Nel ricordo di antiche usanze che vedevano la Befana al centro di feste popolari, fortemente radicate tra gli abitanti di questo angolo delle Marche, tanto da oscurare quelle in gran parte consumistiche abbinate a “Babbo Natale”, Urbania si candida come il luogo più originale e adatto per ospitare la “La Casa della Befana”. Qui, per tutto l’anno i bambini potranno mandare le loro lettere, con i loro desideri e piccoli problemi: sarà proprio la cara Vecchietta a rispondere ad ognuno.

La Befana, (termine che è corruzione di Epifania, cioè manifestazione) è nell’immaginario collettivo un mitico personaggio con l’aspetto da vecchia che porta doni ai bambini buoni la notte tra il 5 e il 6 gennaio.

La sua origine si perde nella notte dei tempi, discende da tradizioni magiche precristiane e, nella cultura popolare, si fonde con elementi folcloristici e cristiani: la Befana porta i doni in ricordo di quelli offerti a Gesù Bambino dai Magi. L’iconografia è fissa: un gonnellone scuro ed ampio, un grembiule con le tasche, uno scialle, un fazzoletto o un cappellaccio in testa, un paio di ciabatte consunte, il tutto vivacizzato da numerose toppe colorate. Si rifà al suo aspetto la filastrocca (la Befanata) che viene recitata in suo onore:

La befana vien di notte / con le scarpe tutte rotte / col vestito alla romana / viva viva la Befana!

Nella notte tra il 5 e il 6 gennaio, a cavalcioni di una scopa, sotto il peso di un sacco stracolmo di giocattoli, cioccolatini e caramelle (sul cui fondo non manca mai anche una buona dose di cenere e carbone), passa sopra i tetti e calandosi dai camini riempie le calze lasciate appese dai bambini.
Questi, da parte loro, preparano per la buona vecchia, in un piatto, un mandarino o un’arancia e un bicchiere di vino. Il mattino successivo insieme ai regali troveranno il pasto consumato e l’impronta della mano della Befana sulla cenere sparsa nel piatto.

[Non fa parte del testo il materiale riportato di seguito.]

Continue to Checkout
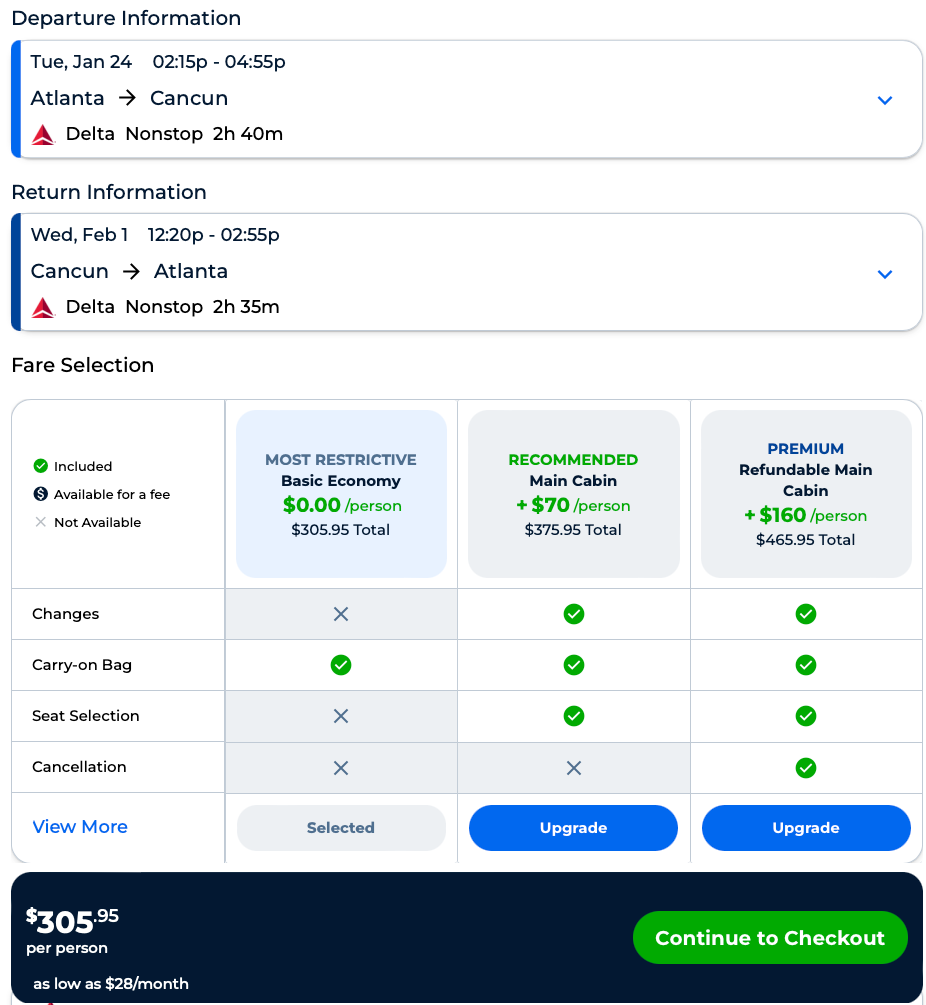 point(770,938)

Nella società contadina e preindustriale, salvo rari casi, i doni consistevano in caramelle, dolcetti, noci e mandarini, insieme a dosi più o meno consistenti (a insindacabile giudizio della Befana) di cenere e carbone, come punizione delle inevitabili marachelle dell’anno.

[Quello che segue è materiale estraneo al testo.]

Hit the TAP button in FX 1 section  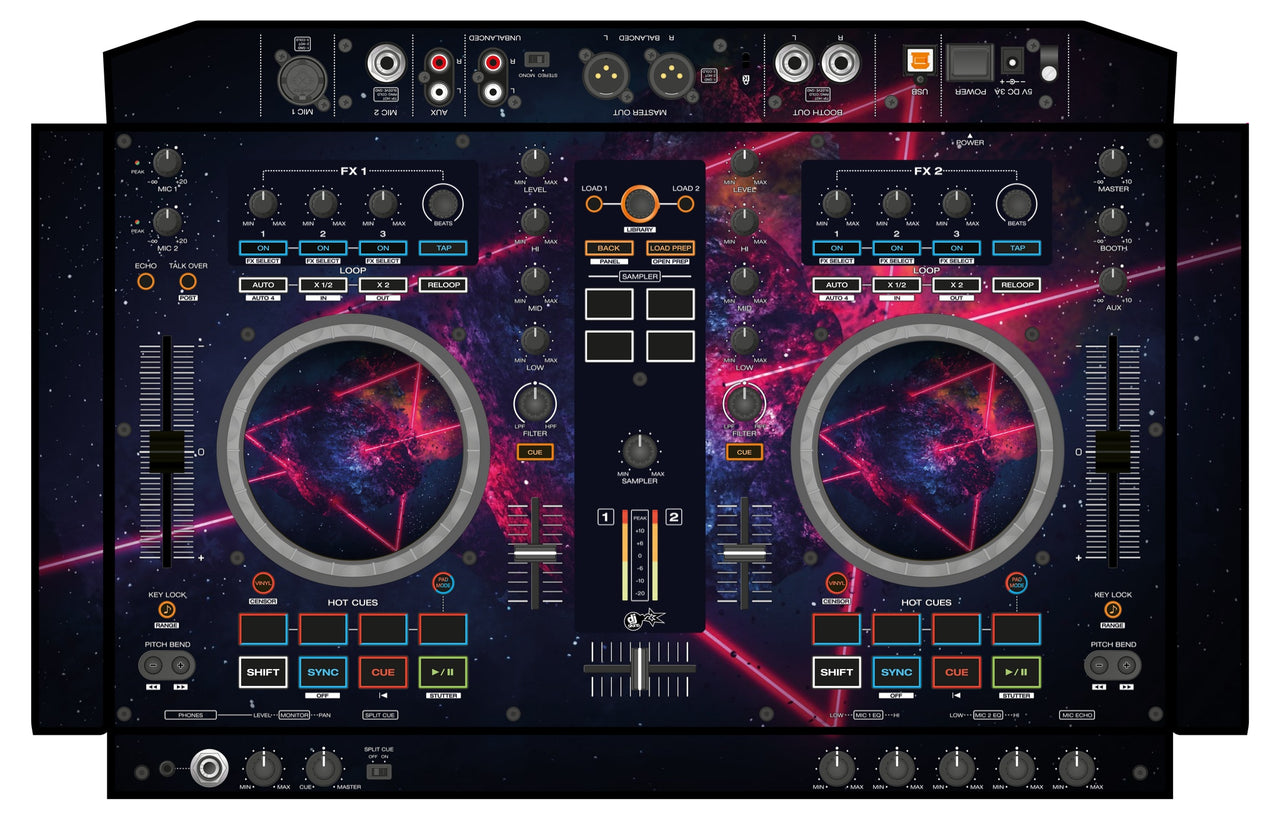[x=441, y=249]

La Befana, tradizione tipicamente italiana, non ancora soppiantata dalla figura “straniera” di Babbo Natale, rappresentava anche l’occasione per integrare il magro bilancio familiare di molti che, indossati i panni della Vecchia, quella notte tra il 5 il 6 gennaio, passavano di casa in casa ricevendo doni, per lo più in natura, in cambio di un augurio e di un sorriso. Oggi, se si indossano gli abiti della Befana, lo si fa per impossessarsi nuovamente del suo ruolo. La sua figura è dispensatrice di regali e di piccole ramanzine per gli inevitabili capricci di tutti.

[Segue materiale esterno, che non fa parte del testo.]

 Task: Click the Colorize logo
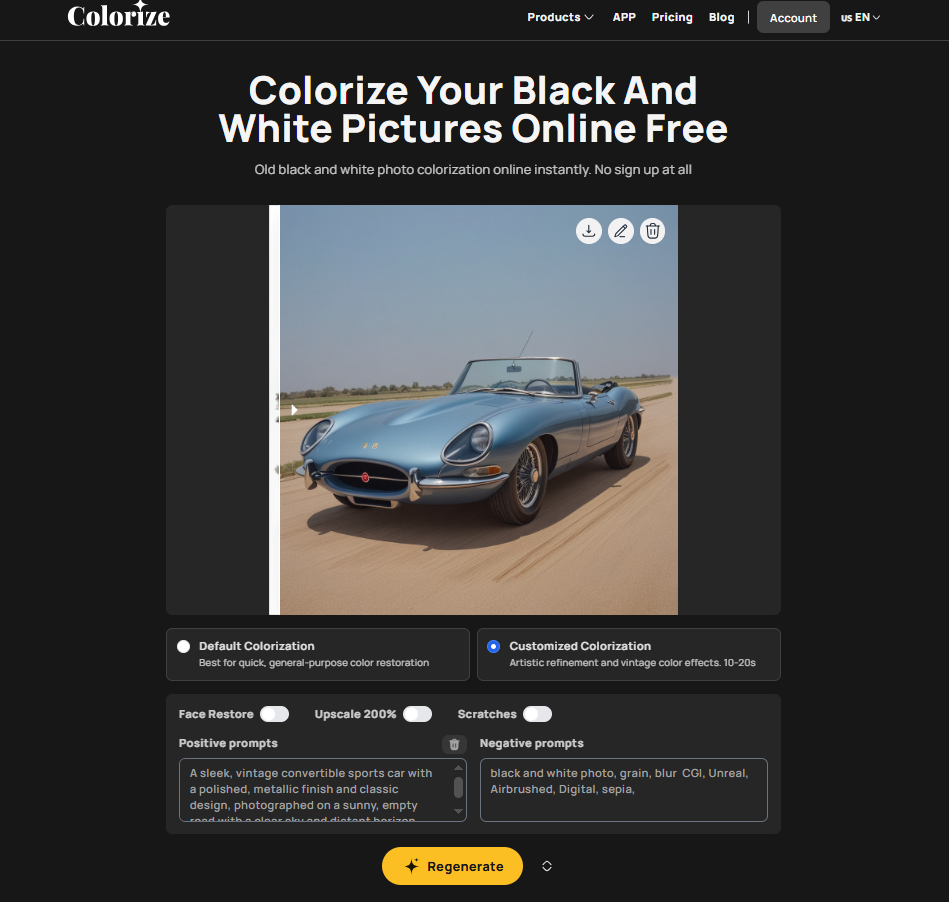(x=119, y=16)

Dopo un periodo in cui era stata relegata nel dimenticatoio, ora la Befana sta vivendo una seconda giovinezza, legata alla riscoperta e alla valorizzazione delle antiche radici e della più autentica identità culturale.

L’epifania ha radici lontanissime nel tempo e i rituali a essa legati non hanno mai perso importanza, è per questo che, da ben 30 anni, la Pro Loco Casteldurante organizza manifestazioni dedicate a questa bella tradizione, molto sentita sia dai bambini sia dagli adulti, i quali ritrovano in essa il sapore del loro passato.

Nonostante l’importanza che ha sempre avuto nella nostra area, la festa della Befana di Urbania è salita alla ribalta della cronaca nazionale solo nel 1997, anno in cui i giornali e le televisioni hanno dato ampio spazio all’evento.

La città viene coinvolta totalmente per preparare questa festa, una delle poche dedicate ai bambini.  Centinaia di calze appese alle finestre, innumerevoli Befane che animano il centro, vetrine allestite per l’occasione, menù della Befana, mercatini, musica, tutto contribuisce a trasformare Urbania nella città della Befana, allegra, gioiosa e ospitale. La festa è arricchita ogni anno da manifestazioni collaterali, per migliorarne la spettacolarità ed accogliere nel miglior modo possibile i visitatori che affluiscono numerosissimi da ogni parte d’Italia, offrendo così una giornata di sana e festosa allegria a grandi e piccoli.